Page excerpt:
Metadata-Version: 2.4
Name: backend.ai-agent
Version: 25.15.8
Summary: Backend.AI Agent
Home-page: https://github.com/lablup/backend.ai
Author: Lablup Inc. and contributors
License: LGPLv3
Project-URL: Documentation, https://docs.backend.ai/
Project-URL: Source, https://github.com/lablup/backend.ai
Classifier: Intended Audience :: Developers
Classifier: Operating System :: MacOS :: MacOS X
Classifier: Operating System :: POSIX :: Linux
Classifier: Programming Language :: Python
Classifier: Programming Language :: Python :: 3
Classifier: Environment :: No Input/Output (Daemon)
Classifier: Topic :: Scientific/Engineering
Classifier: Topic :: Software Development
Classifier: Development Status :: 5 - Production/Stable
Classifier: Programming Language :: Python :: 3.13
Classifier: License :: OSI Approved :: GNU Lesser General Public License v3 or later (LGPLv3+)

Material for the task:
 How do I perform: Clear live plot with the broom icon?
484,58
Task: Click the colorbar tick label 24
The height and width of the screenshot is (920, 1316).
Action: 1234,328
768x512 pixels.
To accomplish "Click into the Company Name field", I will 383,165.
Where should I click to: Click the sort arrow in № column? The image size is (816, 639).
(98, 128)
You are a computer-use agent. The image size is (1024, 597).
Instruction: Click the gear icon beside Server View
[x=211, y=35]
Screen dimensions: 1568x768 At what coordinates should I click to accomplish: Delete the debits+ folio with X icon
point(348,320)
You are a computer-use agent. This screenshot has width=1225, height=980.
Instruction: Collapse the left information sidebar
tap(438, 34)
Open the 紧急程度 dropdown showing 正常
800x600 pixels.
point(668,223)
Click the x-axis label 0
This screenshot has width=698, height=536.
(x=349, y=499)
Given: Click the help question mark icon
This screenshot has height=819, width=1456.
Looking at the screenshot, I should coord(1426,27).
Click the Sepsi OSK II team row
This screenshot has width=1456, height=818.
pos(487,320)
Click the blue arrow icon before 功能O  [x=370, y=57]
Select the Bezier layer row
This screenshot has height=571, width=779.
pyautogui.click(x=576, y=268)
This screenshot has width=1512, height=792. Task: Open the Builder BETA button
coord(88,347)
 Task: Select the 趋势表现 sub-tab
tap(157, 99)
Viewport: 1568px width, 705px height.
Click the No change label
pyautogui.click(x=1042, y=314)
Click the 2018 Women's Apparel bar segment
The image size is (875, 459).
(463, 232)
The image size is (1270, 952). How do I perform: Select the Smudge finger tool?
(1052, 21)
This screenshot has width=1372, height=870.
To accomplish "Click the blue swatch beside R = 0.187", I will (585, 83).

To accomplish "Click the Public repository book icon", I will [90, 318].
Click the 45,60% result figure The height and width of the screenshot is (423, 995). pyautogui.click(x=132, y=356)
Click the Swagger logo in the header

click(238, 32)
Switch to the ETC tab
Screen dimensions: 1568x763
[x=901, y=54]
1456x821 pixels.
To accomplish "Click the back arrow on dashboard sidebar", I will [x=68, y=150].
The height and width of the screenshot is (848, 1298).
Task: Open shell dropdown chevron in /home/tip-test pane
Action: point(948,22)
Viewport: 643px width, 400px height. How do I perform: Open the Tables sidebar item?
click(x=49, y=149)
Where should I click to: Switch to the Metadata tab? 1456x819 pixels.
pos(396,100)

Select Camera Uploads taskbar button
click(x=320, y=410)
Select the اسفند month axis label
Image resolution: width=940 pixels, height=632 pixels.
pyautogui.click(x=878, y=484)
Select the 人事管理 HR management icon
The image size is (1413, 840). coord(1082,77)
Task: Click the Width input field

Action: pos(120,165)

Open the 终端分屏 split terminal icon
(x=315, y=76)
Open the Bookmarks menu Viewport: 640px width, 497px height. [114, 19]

Parts of the exercise:
[1] According to the package metadata, which license is the package released under?
[2] Rewrite the entries from the line containing "Select Camera Uploads taskbar button" through the end of the entries, swapping "Select" for "Choose" and keeping everything else the same.

List of solutions:
[1] LGPLv3

[2]
Choose Camera Uploads taskbar button
click(x=320, y=410)
Choose the اسفند month axis label
Image resolution: width=940 pixels, height=632 pixels.
pyautogui.click(x=878, y=484)
Choose the 人事管理 HR management icon
The image size is (1413, 840). coord(1082,77)
Task: Click the Width input field

Action: pos(120,165)

Open the 终端分屏 split terminal icon
(x=315, y=76)
Open the Bookmarks menu Viewport: 640px width, 497px height. [114, 19]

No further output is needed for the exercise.